Port mirroring (via open source or third-party plug-ins)
Flow analysis (via open source or third-party plug-ins)
Tenant traffic port mirroring or Network Flow monitoring is currently not an exposed feature in OpenStack Networking. There are third-party plug-in extensions that do provide Port Mirroring on a per port/network/tenant basis. If Open vSwitch is used on the networking hypervisor, it is possible to enable sFlow and port mirroring, however it will require some operational effort to implement.
An experimental feature in the Grizzly release of OpenStack Networking is Load-Balancer-as-a-service (LBaaS). The LBaaS API gives early adopters and vendors a chance to build implementations of the technology. The reference implementation however, is still experimental and should likely not be run in a production environment. The current reference implementation is based on HA-Proxy. There are third-party plug-ins in development for extensions in OpenStack Networking to provide extensive L4-L7 functionality for virtual interface ports.
FW-as-a-Service (FWaaS) is currently in development for the OpenStack Networking Havana release as an experimental feature. FWaaS will address the need to manage and leverage the rich set of security features provided by typical firewall products which are typically far more comprehensive than what is currently provided by security groups. There are third-party plug-ins in development for extensions in OpenStack Networking to support this.
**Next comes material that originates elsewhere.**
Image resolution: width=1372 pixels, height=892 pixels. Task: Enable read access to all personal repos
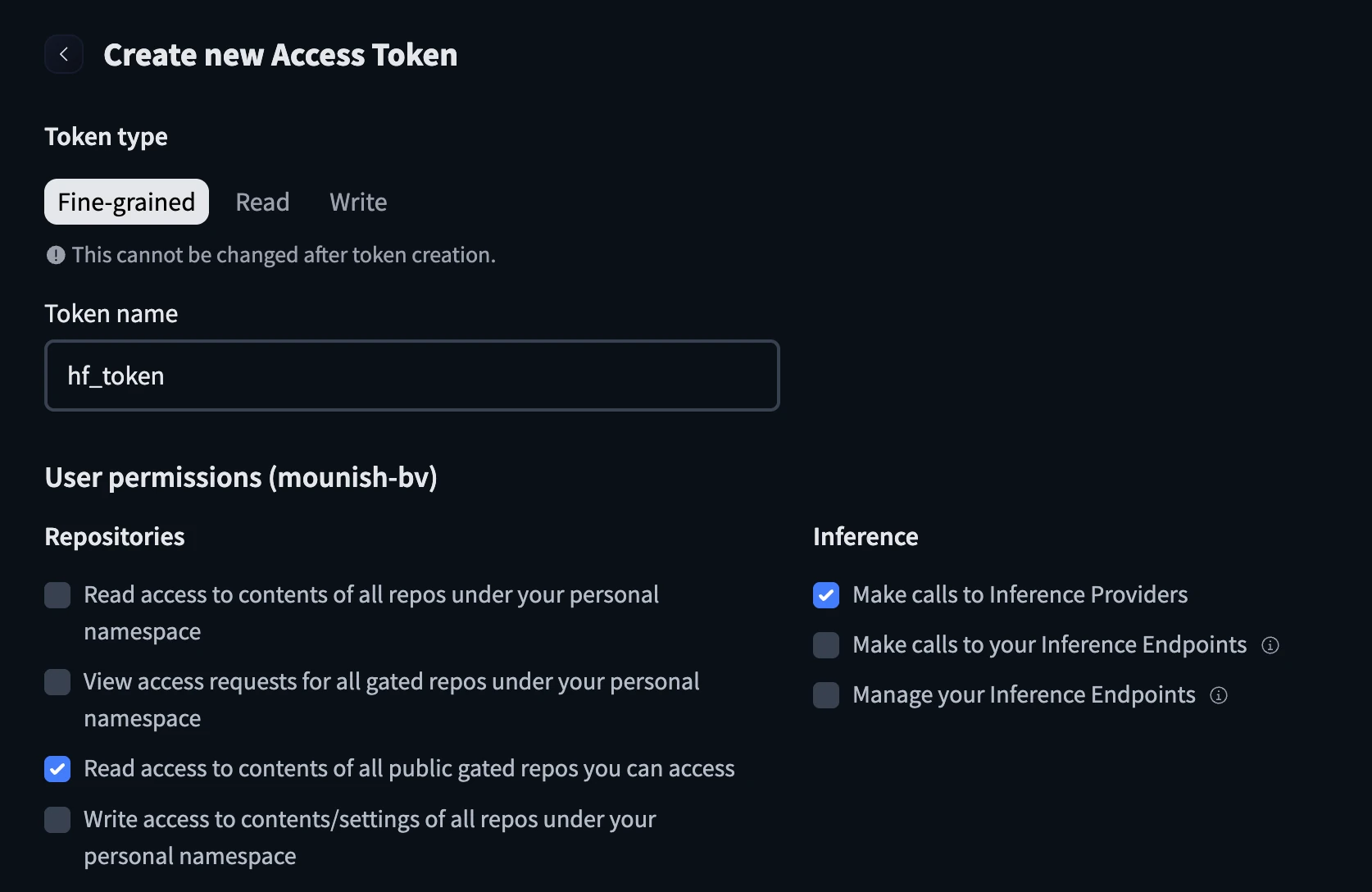pos(57,595)
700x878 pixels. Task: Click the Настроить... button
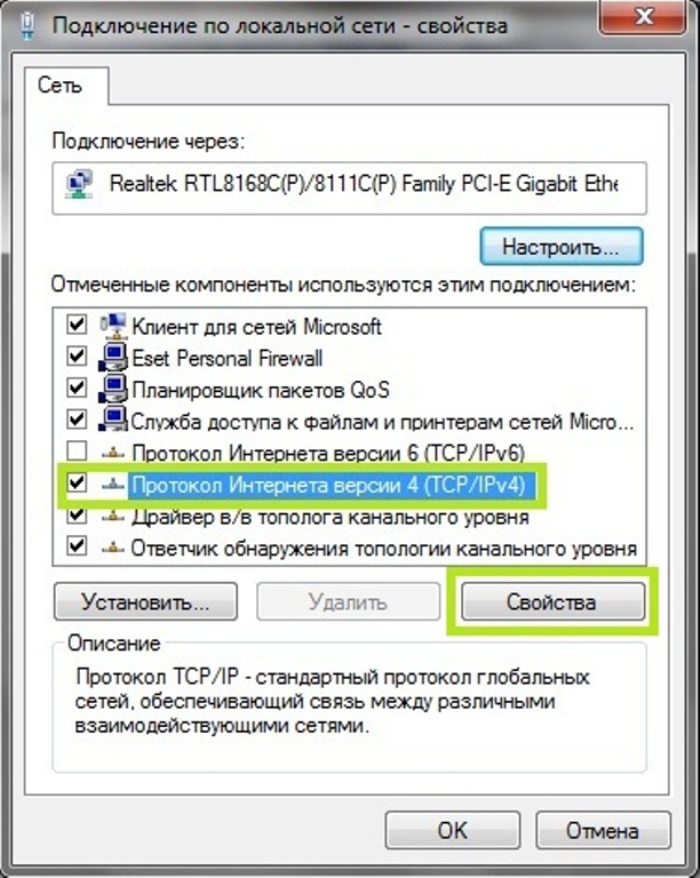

It is critical during the design of an OpenStack Networking infrastructure to understand the current features and limitations of network services that are available. Understanding where the boundaries of your virtual and physical networks will help you add the required security controls in your environment.
Here is a list of known plug-ins provided by the open source community or by SDN companies that work with OpenStack Networking:
Big Switch Controller plug-in, Brocade Neutron plug-in Brocade Neutron plug-in, Cisco UCS/Nexus plug-in, Cloudbase Hyper-V plug-in, Extreme Networks plug-in, Juniper Networks Neutron plug-in, Linux Bridge plug-in, Mellanox Neutron plug-in, MidoNet plug-in, NEC OpenFlow plug-in, Open vSwitch plug-in, PLUMgrid plug-in, Ruijie Networks plug-in, Ryu OpenFlow Controller plug-in, VMware NSX plug-in.
OpenStack Networking has the following known limitations:
Overlapping IP addresses — If nodes that run either
neutron-l3-agentorneutron-dhcp-agentuse overlapping IP addresses, those nodes must use Linux network namespaces. By default, the DHCP and L3 agents use Linux network namespaces. However, if the host does not support these namespaces, run the DHCP and L3 agents on different hosts.If network namespace support is not present, a further limitation of the L3 Agent is that only a single logical router is supported.
Multi-Host DHCP-agent — OpenStack Networking supports multiple l3-agent and dhcp-agents with load balancing. However, tight coupling of the location of the virtual machine is not supported.
No IPv6 Support for L3 agents — The neutron-l3-agent, used by many plug-ins to implement L3 forwarding, supports only IPv4 forwarding.